The async function start() schedules the coroutine to be executed concurrently, then yields control to allow the new task (and any other pending tasks) to run, before resuming the calling task.

start_soon() schedules the coroutine for future execution, after the calling task yields control.

async def test_act_during_reset(dut):
    """While reset is active, toggle signals"""
    tb = uart_tb(dut)
    # "Clock" is a built in class for toggling a clock signal
    cocotb.start_soon(Clock(dut.clk, 1, units='ns').start())
    # reset_dut is a function -
    # part of the user-generated "uart_tb" class
    # run reset_dut immediately before continuing
    await cocotb.start(tb.reset_dut(dut.rstn, 20))

    await Timer(10, units='ns')
    print("Reset is still active: %d" % dut.rstn)
    await Timer(15, units='ns')
    print("Reset has gone inactive: %d" % dut.rstn)

Other tasks can be used in an await statement to suspend the current task until the other task finishes.

async def test_count_edge_cycles(dut, period_ns=1, clocks=6):
    cocotb.start_soon(Clock(dut.clk, period_ns, units='ns').start())
    await RisingEdge(dut.clk)

    timer = Timer(period_ns + 10, 'ns')
    task = cocotb.start_soon(count_edges_cycles(dut.clk, clocks))
    count = 0
    expect = clocks - 1

    while True:
        result = await First(timer, task)
        assert count <= expect, "Task didn't complete in expected time"
        if result is timer:
  "Count %d: Task still running" % count)
            count += 1

Tasks can be killed before they complete, forcing their completion before they would naturally end.

async def test_different_clocks(dut):
    clk_1mhz   = Clock(dut.clk, 1.0, units='us')
    clk_250mhz = Clock(dut.clk, 4.0, units='ns')

    clk_gen = cocotb.start_soon(clk_1mhz.start())
    start_time_ns = get_sim_time(units='ns')
    await Timer(1, units='ns')
    await RisingEdge(dut.clk)
    edge_time_ns = get_sim_time(units='ns')
    assert isclose(edge_time_ns, start_time_ns + 1000.0), "Expected a period of 1 us"

    clk_gen.kill()  # kill clock coroutine here

    clk_gen = cocotb.start_soon(clk_250mhz.start())
    start_time_ns = get_sim_time(units='ns')
    await Timer(1, units='ns')
    await RisingEdge(dut.clk)
    edge_time_ns = get_sim_time(units='ns')
    assert isclose(edge_time_ns, start_time_ns + 4.0), "Expected a period of 4 ns"
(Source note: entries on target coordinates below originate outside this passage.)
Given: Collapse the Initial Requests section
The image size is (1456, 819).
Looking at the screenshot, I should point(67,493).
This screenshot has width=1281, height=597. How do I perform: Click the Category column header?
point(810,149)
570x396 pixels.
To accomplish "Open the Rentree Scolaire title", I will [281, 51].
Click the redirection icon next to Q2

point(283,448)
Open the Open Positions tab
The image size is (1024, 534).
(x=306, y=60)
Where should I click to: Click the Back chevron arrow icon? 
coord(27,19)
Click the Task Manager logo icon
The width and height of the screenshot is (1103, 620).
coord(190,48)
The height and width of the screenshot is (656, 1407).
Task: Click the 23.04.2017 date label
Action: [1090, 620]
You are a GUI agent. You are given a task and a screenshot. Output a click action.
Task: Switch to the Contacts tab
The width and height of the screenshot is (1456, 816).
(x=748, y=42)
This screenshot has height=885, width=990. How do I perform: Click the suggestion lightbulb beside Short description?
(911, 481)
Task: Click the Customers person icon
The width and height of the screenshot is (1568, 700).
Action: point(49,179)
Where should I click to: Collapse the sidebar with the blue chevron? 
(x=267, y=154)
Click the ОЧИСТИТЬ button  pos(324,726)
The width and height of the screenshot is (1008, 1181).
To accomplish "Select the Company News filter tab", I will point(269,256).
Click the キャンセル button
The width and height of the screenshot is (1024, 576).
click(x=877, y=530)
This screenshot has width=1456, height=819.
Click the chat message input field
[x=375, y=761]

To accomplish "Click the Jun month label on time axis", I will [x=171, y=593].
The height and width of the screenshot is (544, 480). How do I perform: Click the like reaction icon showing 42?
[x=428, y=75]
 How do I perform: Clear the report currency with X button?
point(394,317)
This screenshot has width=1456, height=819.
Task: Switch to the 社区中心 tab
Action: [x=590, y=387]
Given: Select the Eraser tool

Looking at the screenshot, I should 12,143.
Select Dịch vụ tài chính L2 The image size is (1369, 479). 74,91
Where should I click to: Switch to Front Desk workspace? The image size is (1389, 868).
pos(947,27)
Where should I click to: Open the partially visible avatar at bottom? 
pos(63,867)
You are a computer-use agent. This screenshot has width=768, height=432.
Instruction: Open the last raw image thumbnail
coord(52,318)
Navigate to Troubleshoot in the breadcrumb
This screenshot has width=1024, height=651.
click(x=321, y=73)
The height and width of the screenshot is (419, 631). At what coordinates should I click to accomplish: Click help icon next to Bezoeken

Changed in version 1.4: The cocotb.coroutine decorator is no longer necessary for async def coroutines. async def coroutines can be used, without the @cocotb.coroutine decorator, wherever decorated coroutines are accepted, including yield statements and cocotb.fork (since replaced with start() and start_soon()).

Changed in version 1.6: Added cocotb.start() and cocotb.start_soon() scheduling functions.

Changed in version 1.7: Deprecated cocotb.fork.

Changed in version 2.0: Removed cocotb.fork.

Async generators

In Python 3.6, a yield statement within an async function has a new meaning (rather than being a SyntaxError) which matches the typical meaning of yield within regular Python code. It can be used to create a special type of generator function that can be iterated with async for:

async def ten_samples_of(clk, signal):
    for i in range(10):
        await RisingEdge(clk)
        yield signal.value  # this means "send back to the for loop"

async def test_samples_are_even(dut):
    async for sample in ten_samples_of(dut.clk, dut.signal):
        assert sample % 2 == 0

More details on this type of generator can be found in PEP 525.

Generator-based coroutines

Changed in version 2.0: This style, which used the cocotb.coroutine decorator and the yield syntax, was removed.